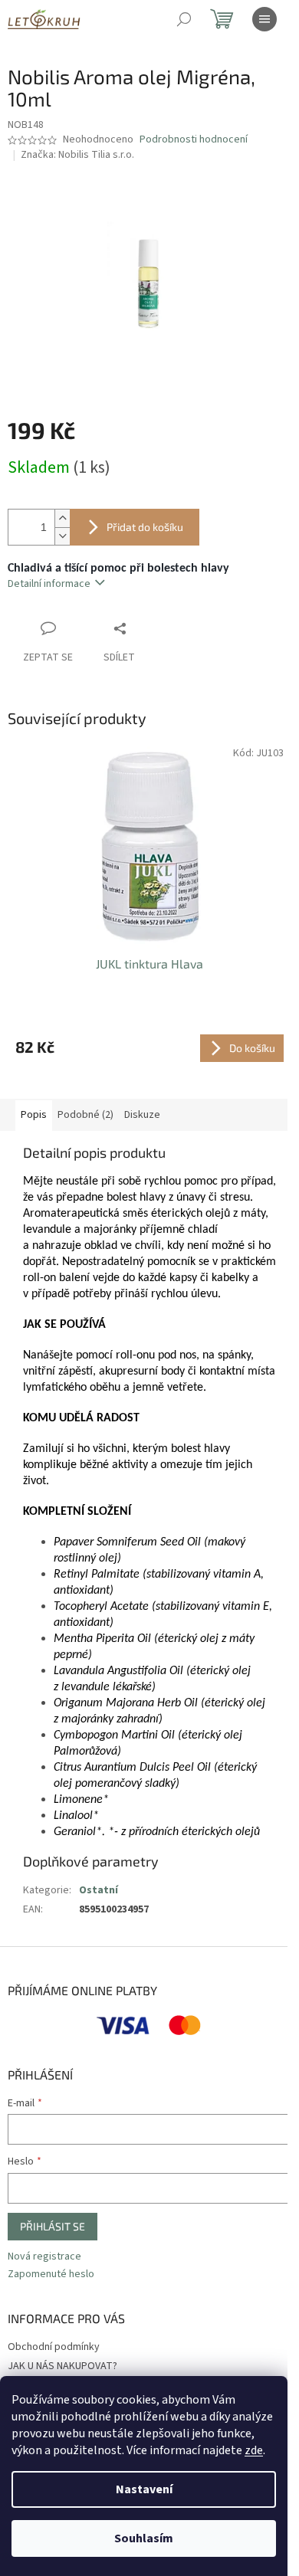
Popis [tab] (34, 1114)
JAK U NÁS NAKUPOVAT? (62, 2366)
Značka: (77, 154)
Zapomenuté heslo (51, 2274)
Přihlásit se (52, 2226)
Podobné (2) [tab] (85, 1114)
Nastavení (144, 2489)
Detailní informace (49, 584)
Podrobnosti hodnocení (194, 140)
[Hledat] (184, 19)
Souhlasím (143, 2538)
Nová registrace (44, 2257)
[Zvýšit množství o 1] (62, 518)
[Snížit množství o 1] (62, 536)
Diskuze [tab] (142, 1114)
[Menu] (264, 19)
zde (254, 2450)
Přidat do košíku (145, 526)
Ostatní (98, 1890)
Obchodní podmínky (54, 2347)
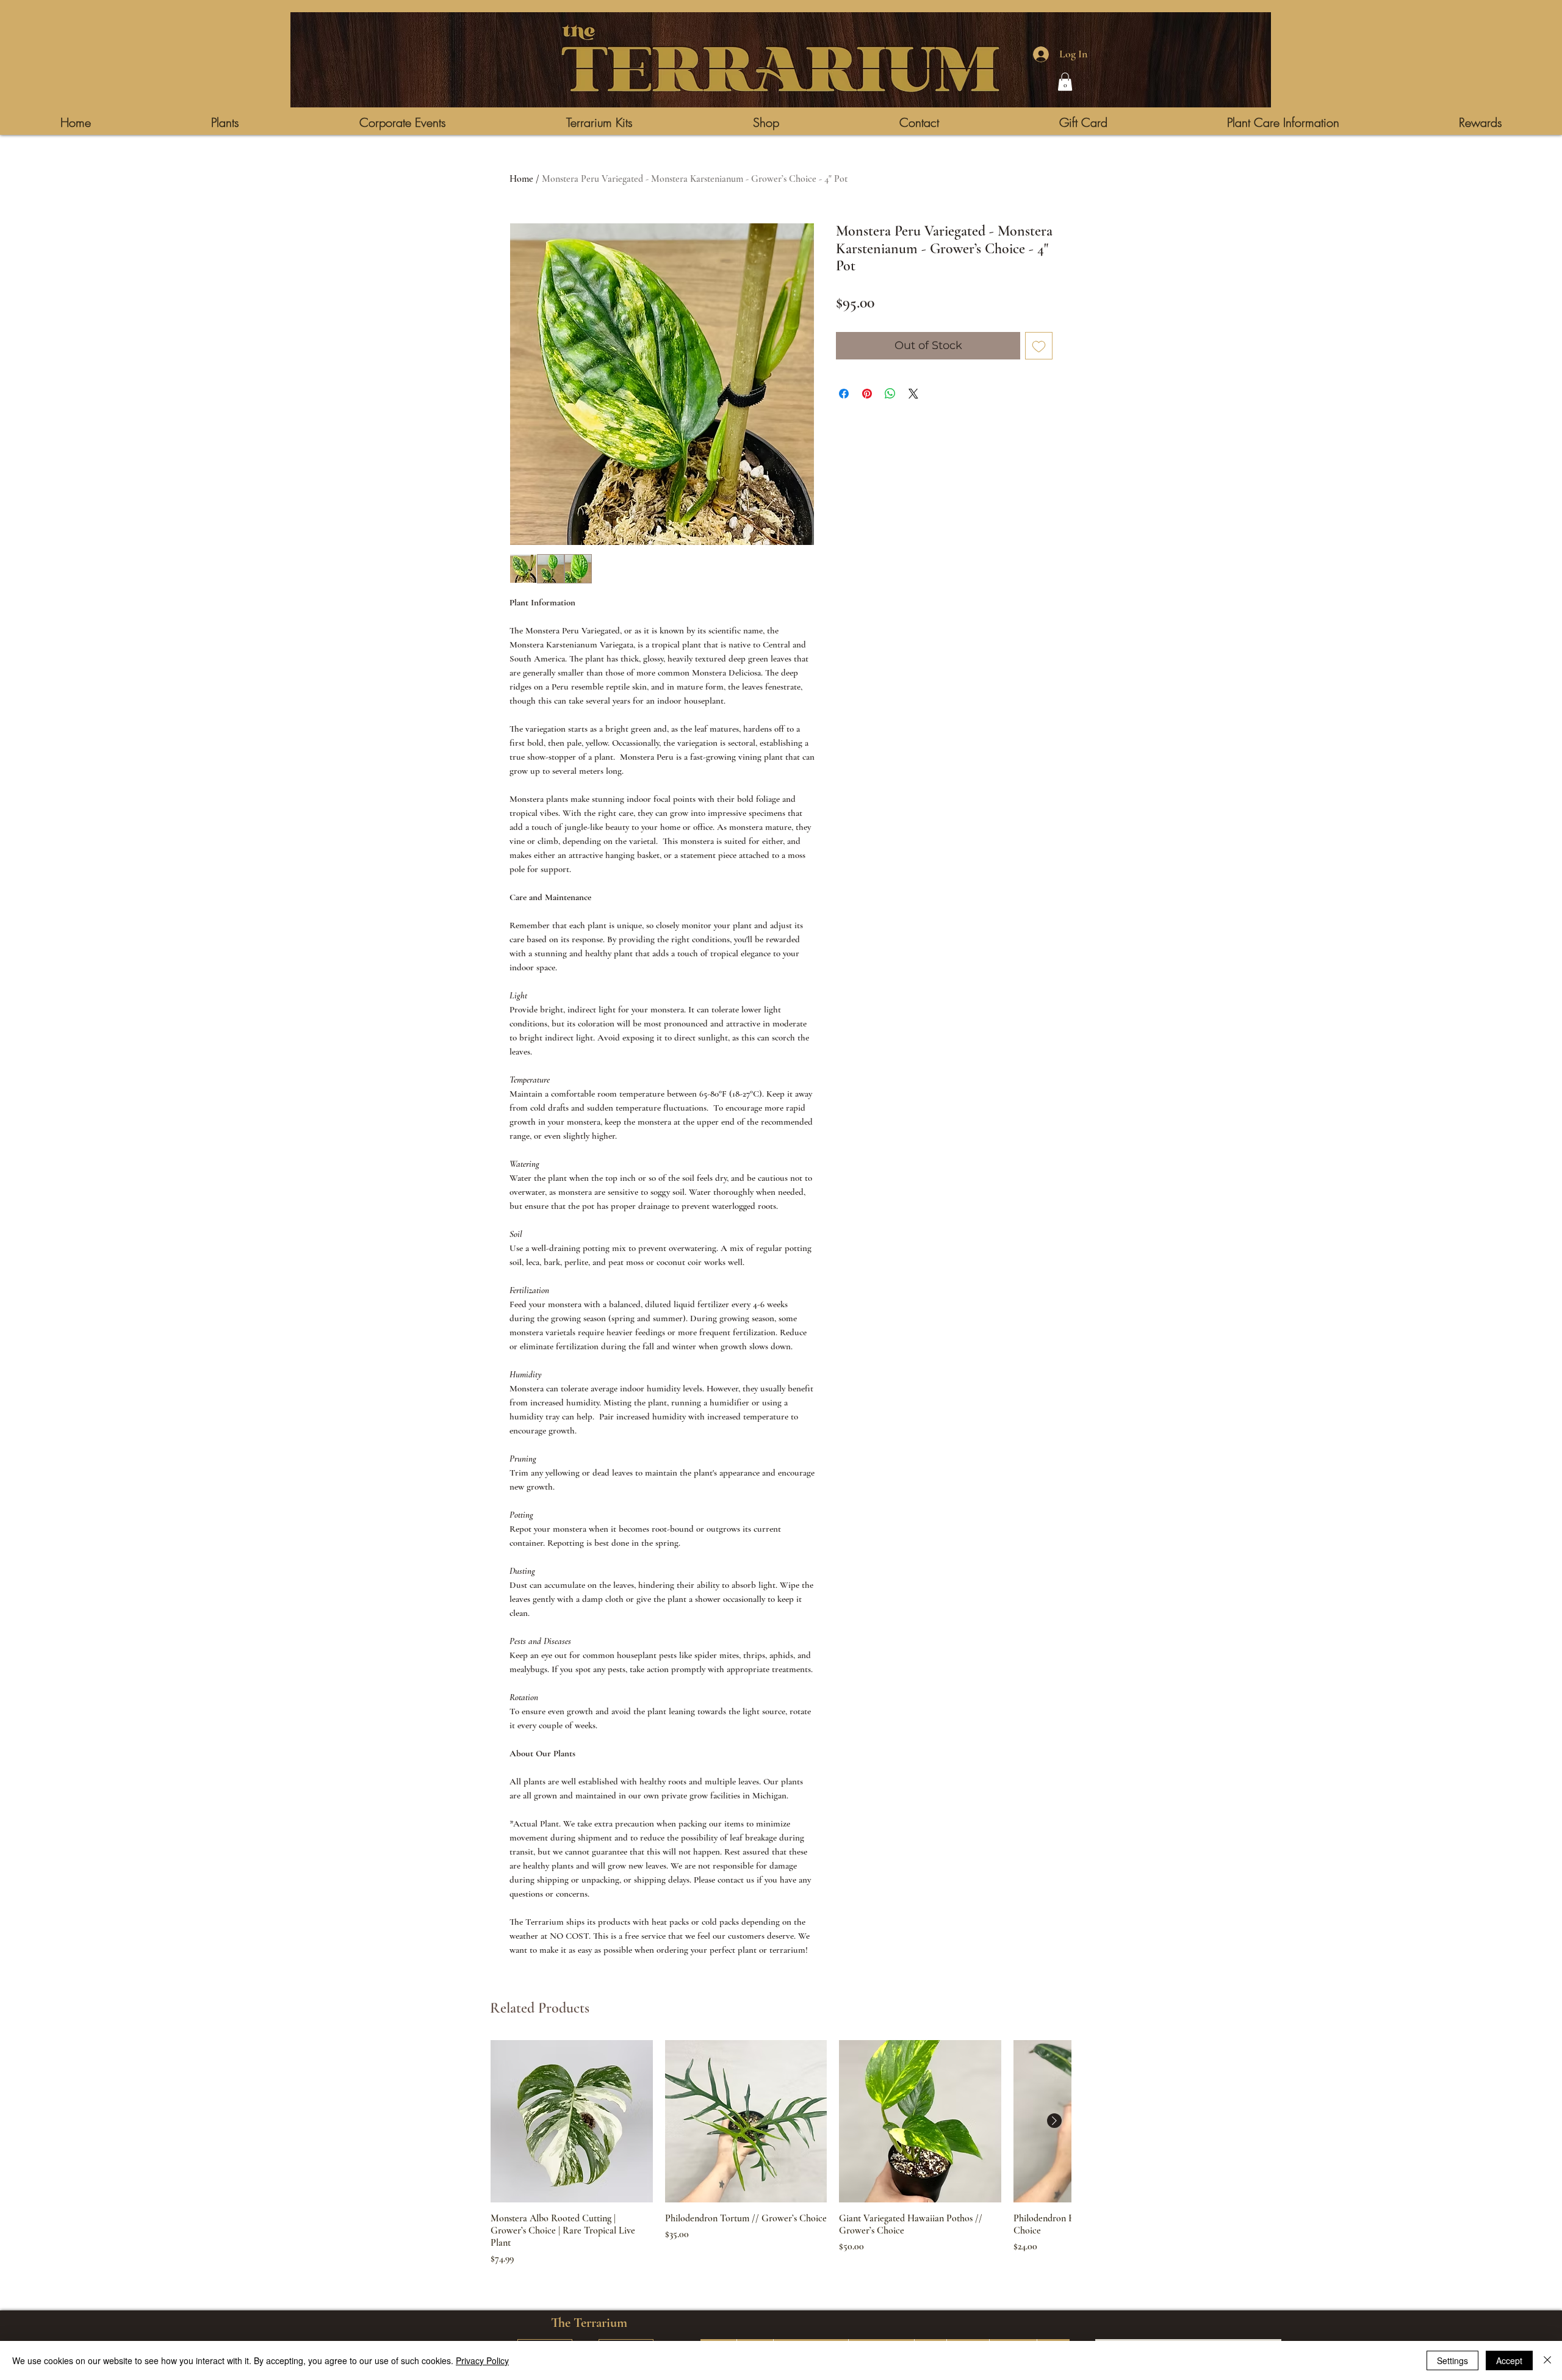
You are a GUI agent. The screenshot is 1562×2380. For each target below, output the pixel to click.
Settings (1452, 2360)
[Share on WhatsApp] (890, 393)
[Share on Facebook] (844, 393)
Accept (1509, 2360)
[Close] (1547, 2360)
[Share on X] (913, 393)
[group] (780, 2152)
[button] (1065, 82)
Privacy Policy (482, 2360)
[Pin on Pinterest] (867, 393)
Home (521, 179)
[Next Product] (1054, 2120)
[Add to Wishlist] (1039, 345)
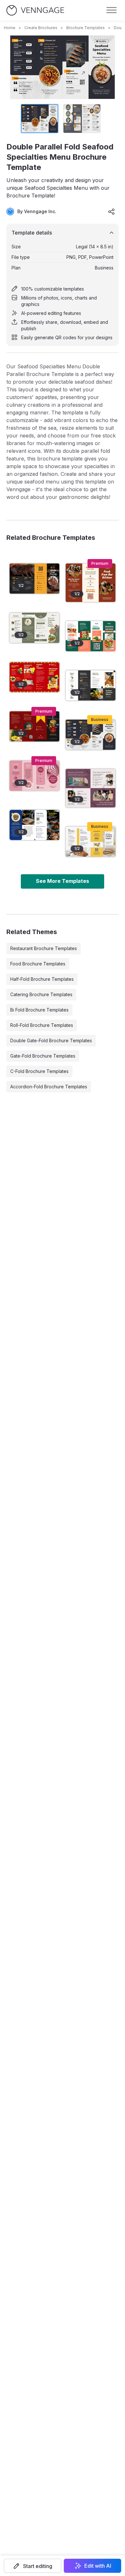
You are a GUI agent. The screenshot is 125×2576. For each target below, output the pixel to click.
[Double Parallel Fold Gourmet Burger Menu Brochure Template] (34, 726)
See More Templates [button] (62, 881)
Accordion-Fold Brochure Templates (48, 1086)
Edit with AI (97, 2566)
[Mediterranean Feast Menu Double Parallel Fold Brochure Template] (34, 825)
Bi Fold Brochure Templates (39, 1009)
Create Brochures (40, 27)
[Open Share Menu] (111, 211)
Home (9, 27)
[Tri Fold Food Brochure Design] (90, 583)
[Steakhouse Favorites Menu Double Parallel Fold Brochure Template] (34, 579)
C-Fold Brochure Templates (39, 1071)
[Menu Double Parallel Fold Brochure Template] (90, 842)
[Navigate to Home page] (35, 10)
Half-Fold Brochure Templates (42, 979)
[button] (32, 2566)
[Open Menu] (111, 10)
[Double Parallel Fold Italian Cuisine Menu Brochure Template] (90, 685)
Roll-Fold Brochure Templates (41, 1025)
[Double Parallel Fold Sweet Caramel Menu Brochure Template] (34, 776)
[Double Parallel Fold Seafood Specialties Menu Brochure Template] (90, 735)
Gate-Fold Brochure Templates (42, 1056)
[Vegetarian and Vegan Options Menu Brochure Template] (90, 636)
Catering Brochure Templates (41, 994)
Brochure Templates (85, 27)
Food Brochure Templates (37, 963)
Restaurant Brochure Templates (43, 948)
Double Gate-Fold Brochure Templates (51, 1040)
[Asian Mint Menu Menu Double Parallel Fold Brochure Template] (34, 628)
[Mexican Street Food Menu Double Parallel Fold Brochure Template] (34, 677)
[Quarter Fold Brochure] (90, 788)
————————
▶ EXERCISE AIM: Scan the entries above for the string "screenshot", and copy every line where it turns up.

▶ TASK OUTPUT:
You are a GUI agent. The screenshot is 1562×2380. For each target below, output the pixel to click.
You are a GUI agent. The screenshot is 125×2576. For each target below, output the pixel to click.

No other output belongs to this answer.